The foundational premise of these programmes, that of scaling up comprehensive maternal health care interventions during emergencies, apply just as much to resource-rich developed nations. The cases of Hurricane Katrina in 2005 and Hurricane Sandy that battered the northeast coast of the United States in 2012 clearly show that poor mothers and children face many challenges accessing resources for their maternal health needs within a wider public health framework that remains at best highly fragile and at worst fails to meet the needs of those most in need.  The stress of experiencing a hurricane and its aftermath complicates pregnancies exposing mothers to even greater risk. 

The immediacy of recognising maternal needs cannot be overemphasised. West Africa’s Ebola crisis shines a light on the continuing need to integrate maternal health provision into wider public health interventions to fight the disease. Ebola is one of the most deadiest diseases affecting humans, with a fatality rate of up to 90 percent. Even before the crisis, Sierra Leone had one of the highest maternal mortality rates in the worlds. UNFPA is continuing to supply reproductive kits for safe delivery, obstetric gloves, disinfectants and protective gear for health workers to prevent infection. The Ebola crisis has forced the humanitarian sector to evolve the way it responds to emergencies. With more protracted disasters taking place across the world, governments and the humanitarian sectors must ensure that responses extend to maternal care throughout the crisis.

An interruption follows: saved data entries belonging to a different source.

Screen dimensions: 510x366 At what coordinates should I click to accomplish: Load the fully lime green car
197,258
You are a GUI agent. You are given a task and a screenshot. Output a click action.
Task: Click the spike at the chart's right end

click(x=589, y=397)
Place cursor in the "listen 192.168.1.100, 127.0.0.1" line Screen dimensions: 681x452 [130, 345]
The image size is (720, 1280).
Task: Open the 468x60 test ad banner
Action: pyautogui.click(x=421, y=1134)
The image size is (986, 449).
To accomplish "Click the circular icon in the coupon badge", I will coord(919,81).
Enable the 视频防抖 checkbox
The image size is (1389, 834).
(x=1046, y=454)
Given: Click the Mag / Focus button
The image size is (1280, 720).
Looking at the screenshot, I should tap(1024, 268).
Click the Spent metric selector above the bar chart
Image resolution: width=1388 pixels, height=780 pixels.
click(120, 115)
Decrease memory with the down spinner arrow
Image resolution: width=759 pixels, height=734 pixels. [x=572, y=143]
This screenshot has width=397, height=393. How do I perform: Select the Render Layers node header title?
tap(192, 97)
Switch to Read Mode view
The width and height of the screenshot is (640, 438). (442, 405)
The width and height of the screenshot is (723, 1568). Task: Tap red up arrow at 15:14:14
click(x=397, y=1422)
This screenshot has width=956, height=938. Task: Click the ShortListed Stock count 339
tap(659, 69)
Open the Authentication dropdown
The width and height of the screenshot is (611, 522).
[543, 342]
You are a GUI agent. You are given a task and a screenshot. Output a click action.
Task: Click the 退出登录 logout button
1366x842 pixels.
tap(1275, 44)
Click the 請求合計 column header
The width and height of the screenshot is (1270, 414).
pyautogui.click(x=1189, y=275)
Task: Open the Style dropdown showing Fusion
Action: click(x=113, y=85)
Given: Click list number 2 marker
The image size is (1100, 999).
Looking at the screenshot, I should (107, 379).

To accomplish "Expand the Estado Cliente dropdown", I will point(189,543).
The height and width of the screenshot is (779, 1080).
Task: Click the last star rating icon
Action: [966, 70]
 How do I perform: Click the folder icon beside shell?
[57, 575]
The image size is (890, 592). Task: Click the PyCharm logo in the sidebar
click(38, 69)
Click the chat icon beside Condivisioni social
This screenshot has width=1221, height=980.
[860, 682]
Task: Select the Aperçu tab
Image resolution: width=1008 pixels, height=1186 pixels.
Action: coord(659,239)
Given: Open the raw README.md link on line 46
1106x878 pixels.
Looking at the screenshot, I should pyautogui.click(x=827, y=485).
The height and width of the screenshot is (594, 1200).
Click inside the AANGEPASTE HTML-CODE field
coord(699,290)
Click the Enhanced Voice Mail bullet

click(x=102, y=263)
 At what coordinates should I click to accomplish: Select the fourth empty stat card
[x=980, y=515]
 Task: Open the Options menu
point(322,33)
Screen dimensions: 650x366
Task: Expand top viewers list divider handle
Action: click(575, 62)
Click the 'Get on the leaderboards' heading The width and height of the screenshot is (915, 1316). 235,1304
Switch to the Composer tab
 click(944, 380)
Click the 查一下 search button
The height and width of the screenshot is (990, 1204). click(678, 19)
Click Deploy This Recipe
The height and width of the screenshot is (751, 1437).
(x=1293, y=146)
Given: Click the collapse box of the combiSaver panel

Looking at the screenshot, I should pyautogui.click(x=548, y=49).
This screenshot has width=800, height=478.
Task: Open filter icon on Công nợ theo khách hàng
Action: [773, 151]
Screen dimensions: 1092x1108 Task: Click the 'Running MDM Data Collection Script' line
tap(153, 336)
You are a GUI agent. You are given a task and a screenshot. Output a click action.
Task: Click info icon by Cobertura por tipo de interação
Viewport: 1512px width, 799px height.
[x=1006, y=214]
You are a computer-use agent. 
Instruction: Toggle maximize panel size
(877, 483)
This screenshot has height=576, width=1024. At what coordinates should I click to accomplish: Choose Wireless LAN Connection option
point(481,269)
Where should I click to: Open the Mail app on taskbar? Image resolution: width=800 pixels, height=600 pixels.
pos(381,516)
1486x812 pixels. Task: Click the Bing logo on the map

In all, these measures help empower mothers to help and protect themselves and their children even in times of disasters. It will also help support the implementation of the post-2015 framework on DRR, which identifies national and community action for resilience to disasters.  SRH should be promoted as a fundamental component of primary health care pre-and post-disasters (WHO 2012) and must be expanded if we are to see a more sustained decline in maternal mortality. Mothers Day is an opportunity to reinforce the responsibility and duty of governments to provide a continuum of care to support women’s SRH needs.